Trois-Rivières sous l’emprise de la peur

LIVRE. Un peu moins d’un an après l’enlèvement de la petite Mélodie Cormier, l’inspecteur Jean-Sébastien Héroux enquête sur une série d’explosions suspectes à Trois-Rivières. Est-ce qu’un groupe terroriste se cache derrière ces explosions?

Personne n’est à l’abri: tant les enfants que les personnes âgées sont pris pour cibles. Un climat de panique s’installe sur la ville.

«J’ai voulu amener des gens qui avaient des goûts de changement, mais qui ne sont pas, à la base, des terroristes de masse comme on en voit à travers le monde. Au Québec, on se sent loin de ça», explique l’auteur trifluvien Guillaume Morrissette.

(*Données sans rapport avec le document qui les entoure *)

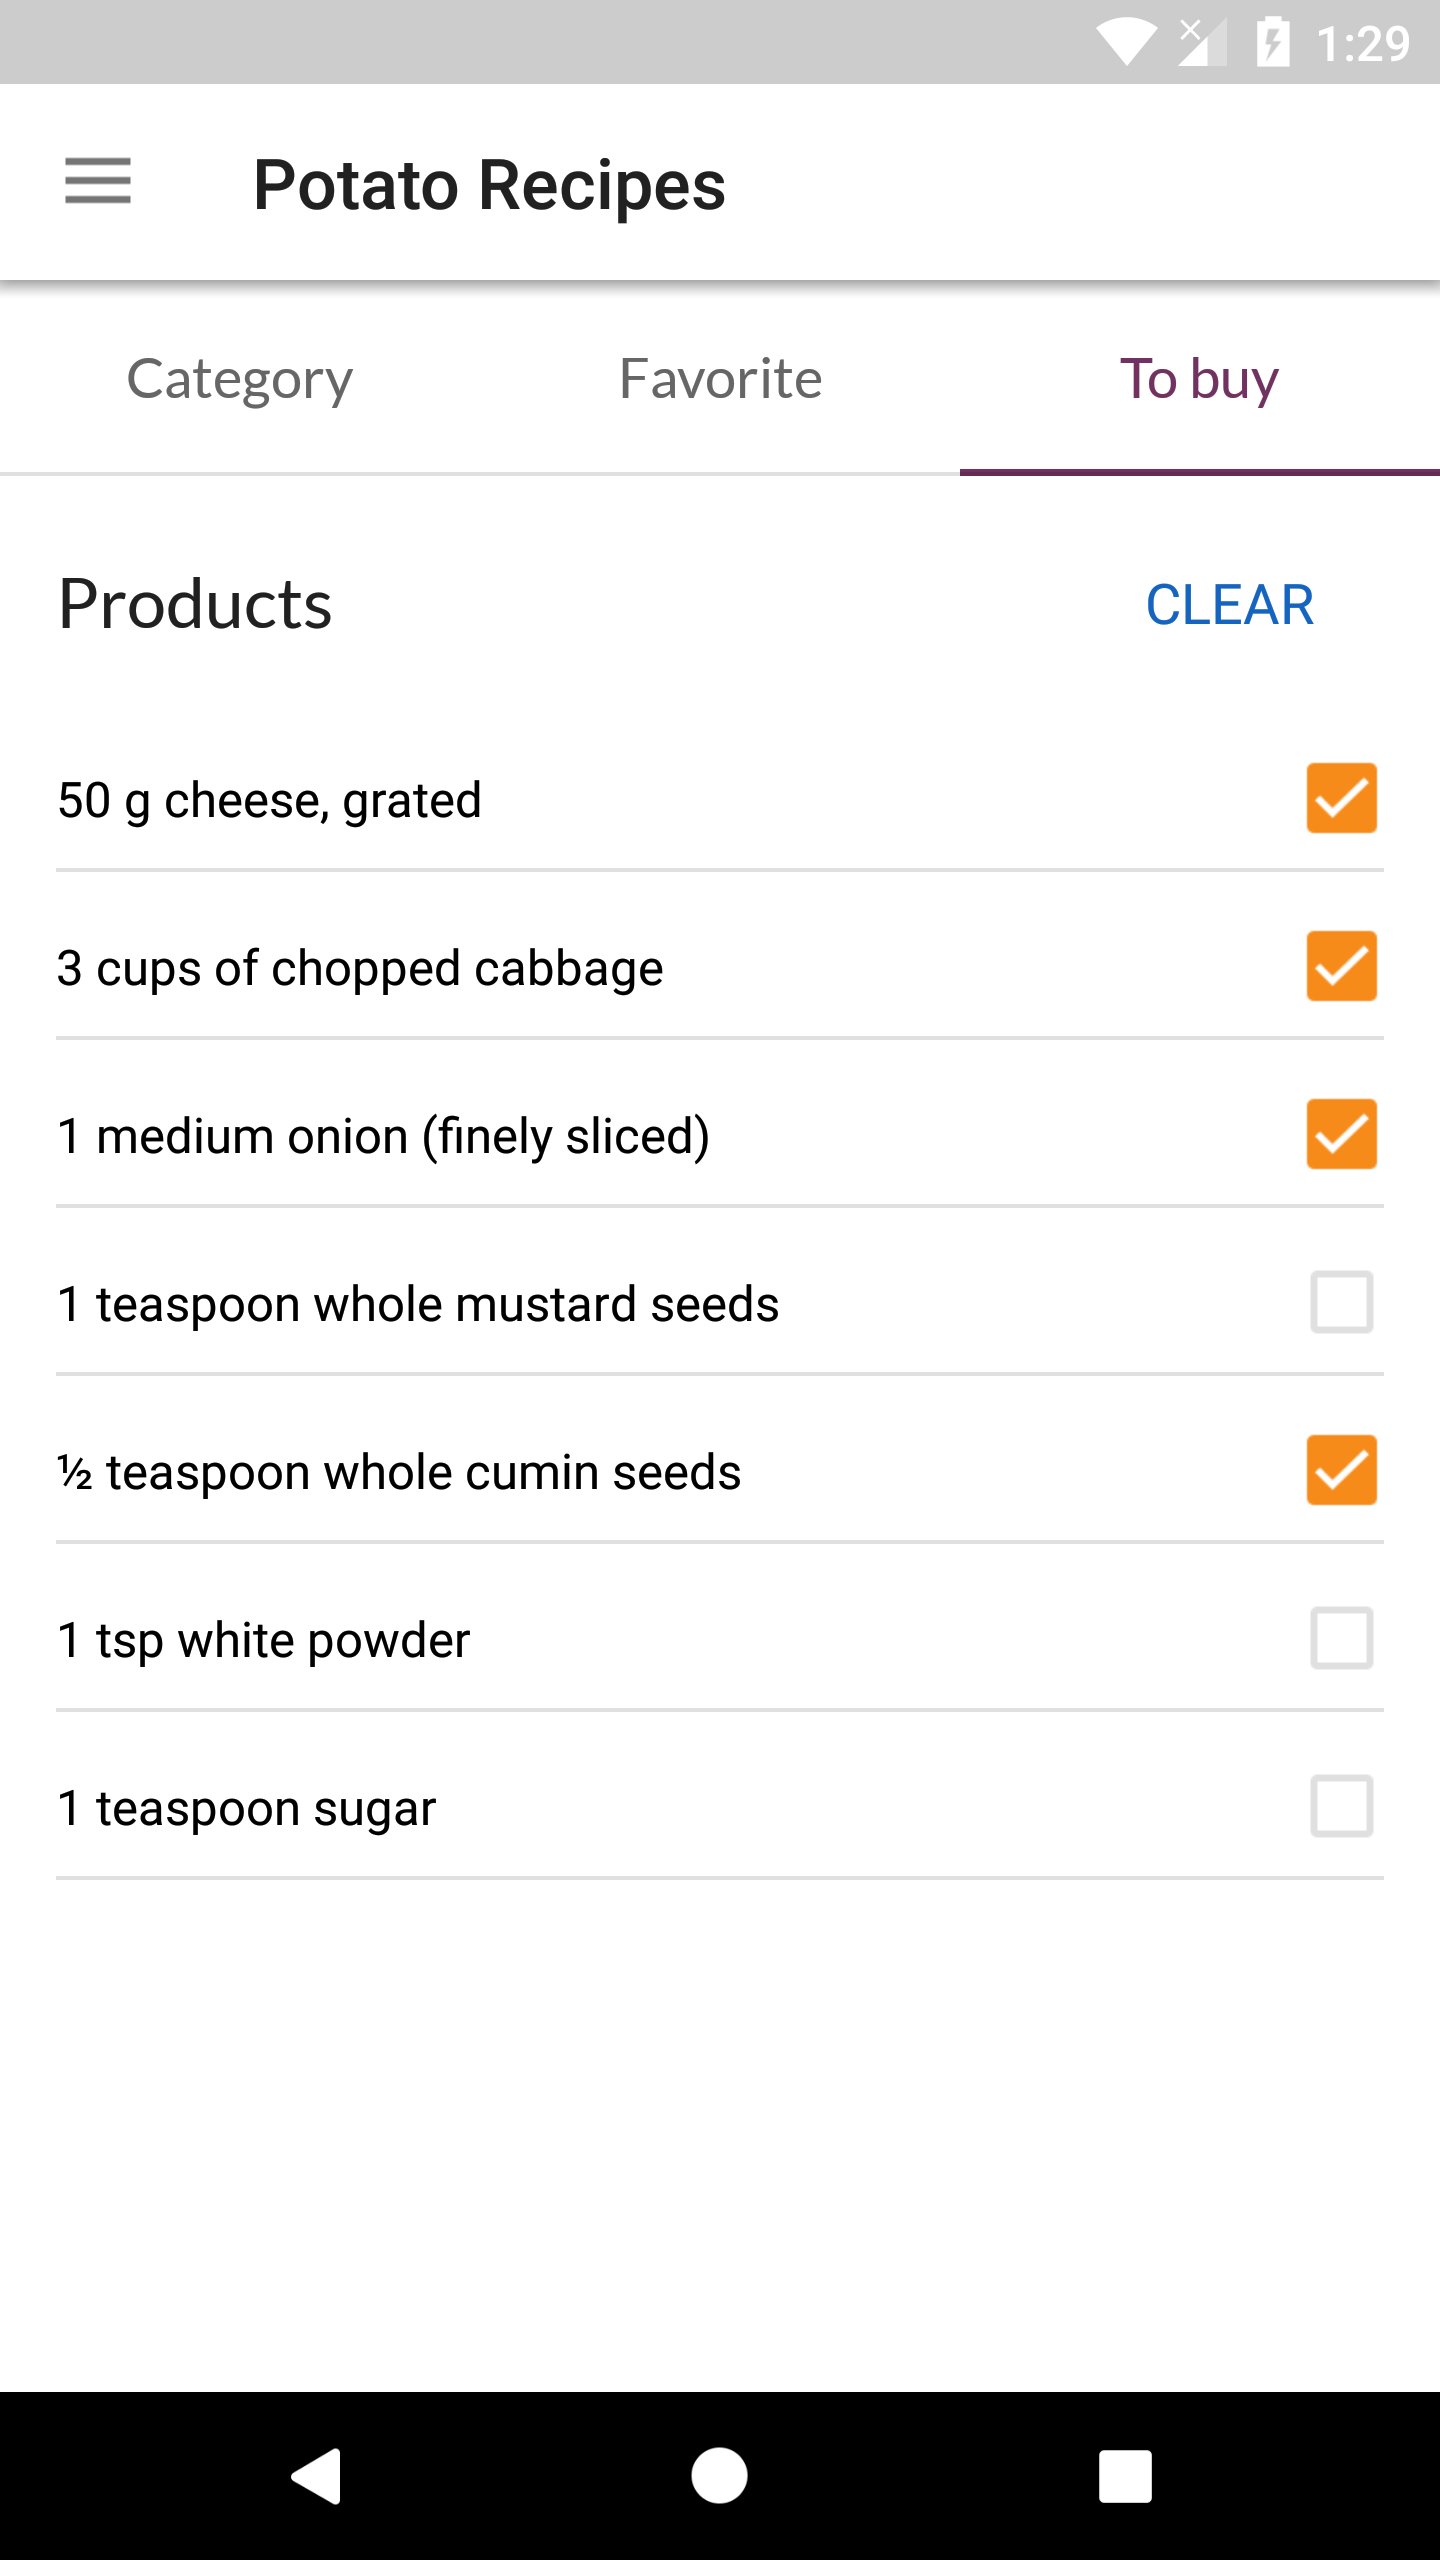The width and height of the screenshot is (1440, 2560).
Task: Uncheck the whole cumin seeds checkbox
Action: [x=1341, y=1470]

«Je suis parti de cette idée en me demandant s’il y avait du terrorisme au Québec. Parce que je sens la terreur des gens dans leurs propos. Je sens que tout le monde veut du changement et que personne n’obtient le changement qu’il souhaite. Je sens une rage. Pas d’indépendance, mais une rage de changement.»

Alors, il a exploré cette idée, l’a poussée au maximum.

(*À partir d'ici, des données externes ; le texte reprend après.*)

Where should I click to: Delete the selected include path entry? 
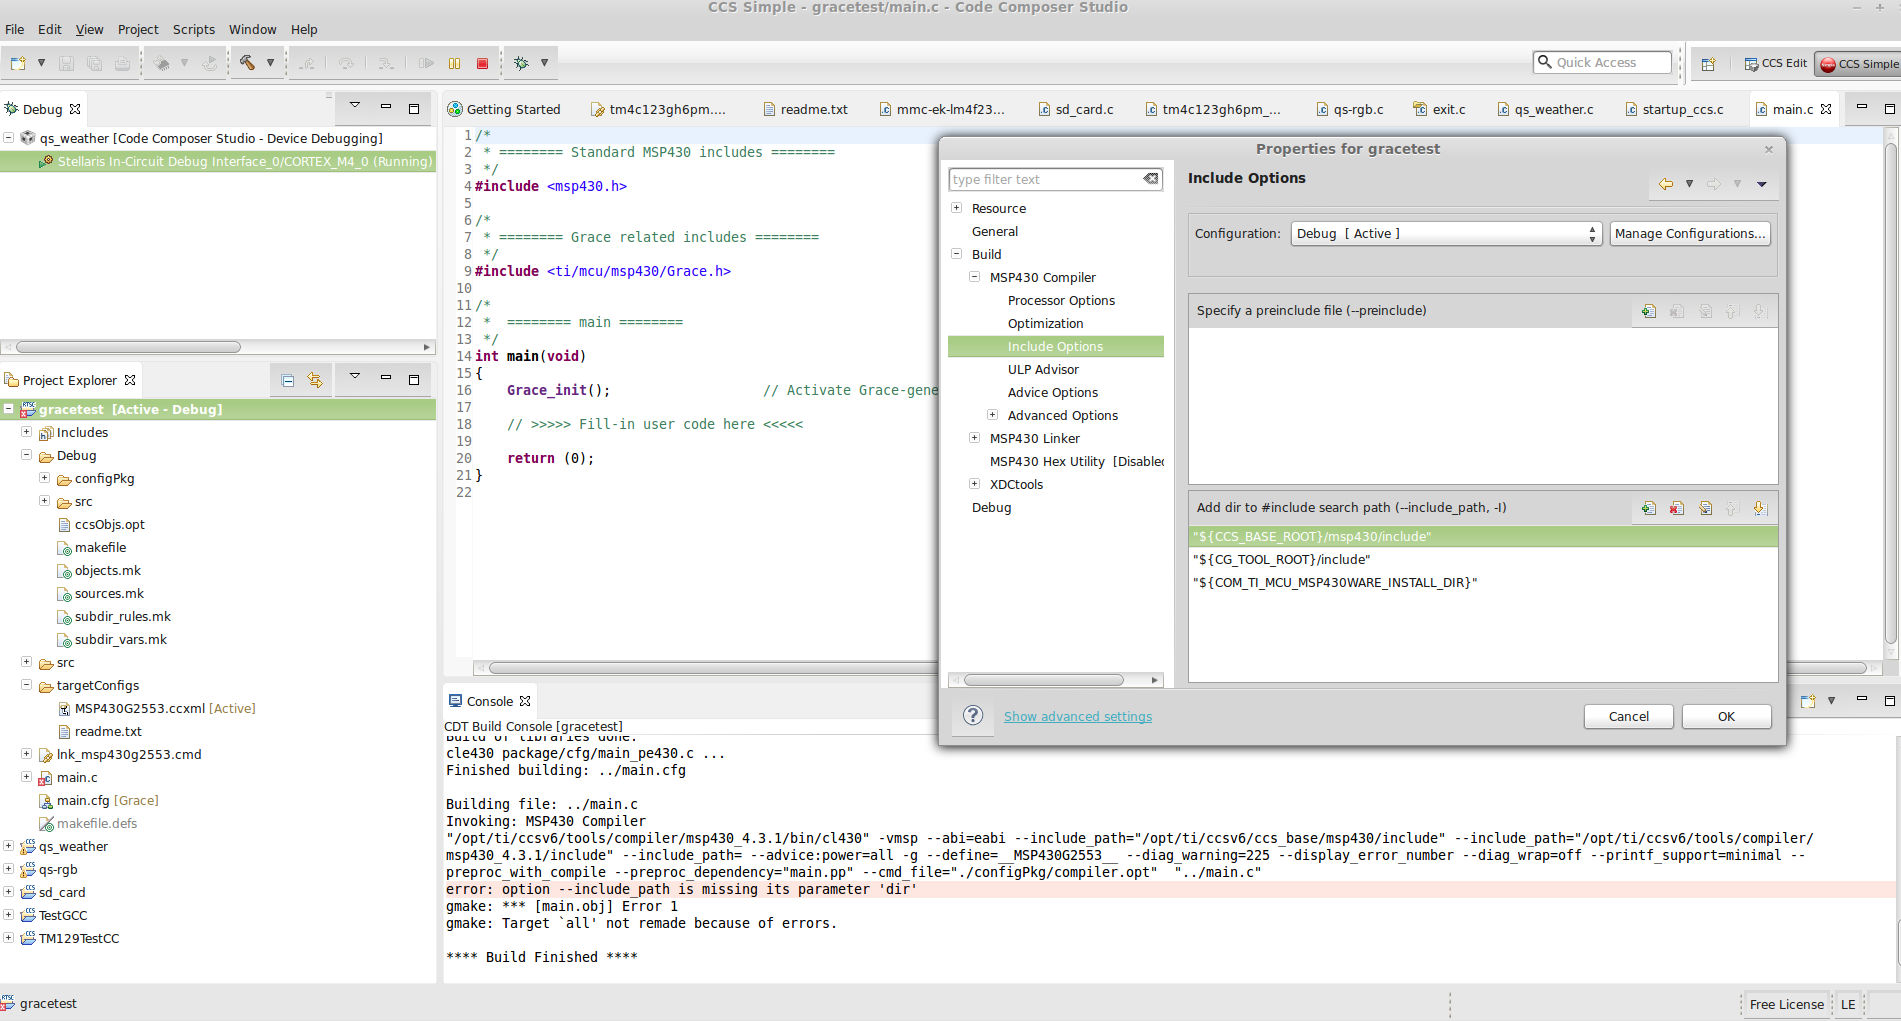pyautogui.click(x=1677, y=508)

«Je me suis mis dans la tête que des gens qui veulent vraiment du changement pourraient utiliser d’autres méthodes. Je me suis plongé dans l’histoire québécoise», ajoute-t-il.

Il est retombé sur les événements entourant la cellule Chénier du Front de libération du Québec (FLQ) dans les années 60 et 70. La cellule Chénier est ce groupe qui a enlevé le vice-premier ministre et ministre du Travail Pierre Laporte. Le FLQ était également parvenu à créer un climat de terreur par le biais de plusieurs actions armées, dont des attentats à la bombe.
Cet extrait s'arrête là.